Spy x Family left an indelible mark on the anime and manga industries in 2022. With 29 million volume sales, a slew of nominations at the 2023 Crunchyroll awards, and an upcoming movie and second season, the franchise's popularity appears to be unstoppable. While the series is well-known for its exploration of found family through Loid, Yor, and Anya, as well as its constant humor and the series' well-established balance of slice-of-life fun and shonen action, the series' strong anti-war message is also central to what Spy x Family is all about.
It is clear from the beginning of both the manga and the anime that one of Twilight's main objectives is to prevent war. It becomes obvious that he is somewhat of a pacifist despite his career as the series follows him undercover as family man Loid Forger, though the reasons for this aren't fully revealed until later in the manga. Yor, his fictitious wife, has also experienced the effects of war; she lost her parents as a result of the conflict and had to raise her younger brother, Yuri, as a child. Through its protagonists, it becomes impossible to ignore the message that Tatsuya Endo imbues in his manga -- namely, that war doesn’t discriminate and causes pain to everyone involved.

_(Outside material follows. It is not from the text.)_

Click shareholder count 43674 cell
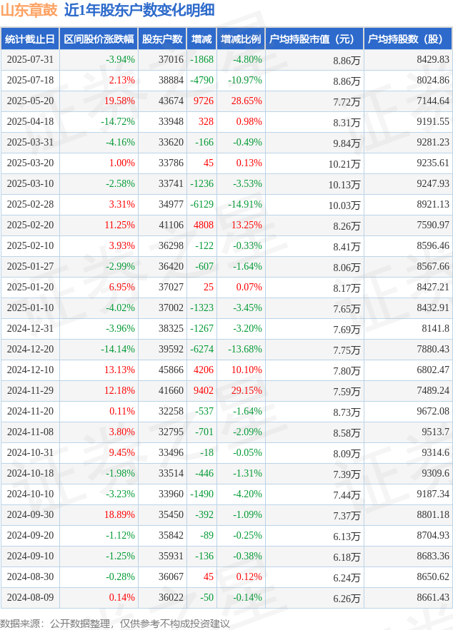This screenshot has width=453, height=630. click(x=171, y=101)
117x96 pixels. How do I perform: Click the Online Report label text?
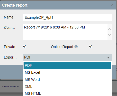click(62, 47)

The Tragic Effects of War Are Pervasive in Twilight's Backstory
Twilight's backstory explains why he despises war and chose to become a spy to prevent it. He lost both of his parents to the war as a young boy, as revealed in Chapters 62.1-62.3 of the manga, and eventually became a soldier himself as a teenager. By fighting against the nation of Ostania, which was responsible for the bombings in his hometown, he was able to avenge his mother in particular. However, while deployed, he meets his eventual friend Franky, who causes him to recognize the folly of picking up a gun without realizing that the people on the other side are still people, not monsters. Franky forces Twilight to come to terms with the fact that if he continues on the path he’s on, he’s no different from the people who destroyed his childhood.
Yor Had to Grow up Faster Because of the War
If war touched Twilight’s childhood in a traumatizing way, the same could be said for his wife, Yor. She and her brother Yuri were both victims of the war as children, losing both their parents to the feud between Ostania and Westalis. It’s revealed early on in both the manga and the anime adaptation that Yor took care of her younger brother most of her life, taking on the role of his mother naturally and without complaint. Because of this, she didn’t have the same opportunities that would have been afforded to her as a young woman, such as dating or starting a family of her own. The cover for her assassin work that is provided when she becomes Loid/Twilight’s wife and Anya’s mother fills this gap, allowing her to reclaim some of the romantic and familial moments she missed out on while raising Yuri. In her assassin work, her memories of war fuel her just as they do Loid to help create a more stable and peaceful world for everyone.
The Influence of War on Loid and Yor
While still conveying a profoundly moving tale about war and how its effects linger long after the fighting is over, Yor and Loid's motivations serve to lessen the gravity of their work. Yor's assassin work is particularly gory and bloody, whereas Loid's spy work involves manipulating and harming people for professional reasons even though it isn't always as violent. These characters could easily come off as unlikeable and hard to root for in the hands of any other author. The strength of the anti-war sentiments that spur both of them into action in their respective workplaces, along with the often comedic and light-hearted tone of the story, is what gives the couple a certain sense of kindness and empathy, making them that much more compelling for Spy x Family’s audience.
It’s not uncommon for war to be a thematic topic in anime and manga series, but few franchises get at the realities of war in the way that Spy x Family does. In the anime world, battles happen at every turn, with a clear winner and loser and a glamorized view of violence. In Spy x Family, the truth of war is revealed, directly affecting at least two of its three protagonists, though Anya’s biological parents could have been wrapped up in it as well for all the audience knows. In doing this, Endo sidesteps the romanticization of war, showing its nature as destructive for everyone involved. As Loid learns the lesson that war turns good people against one another without reason, so does Endo’s readership. There’s no doubt it will be highly moving and emotional when the anime eventually gets to the heart of that message in full.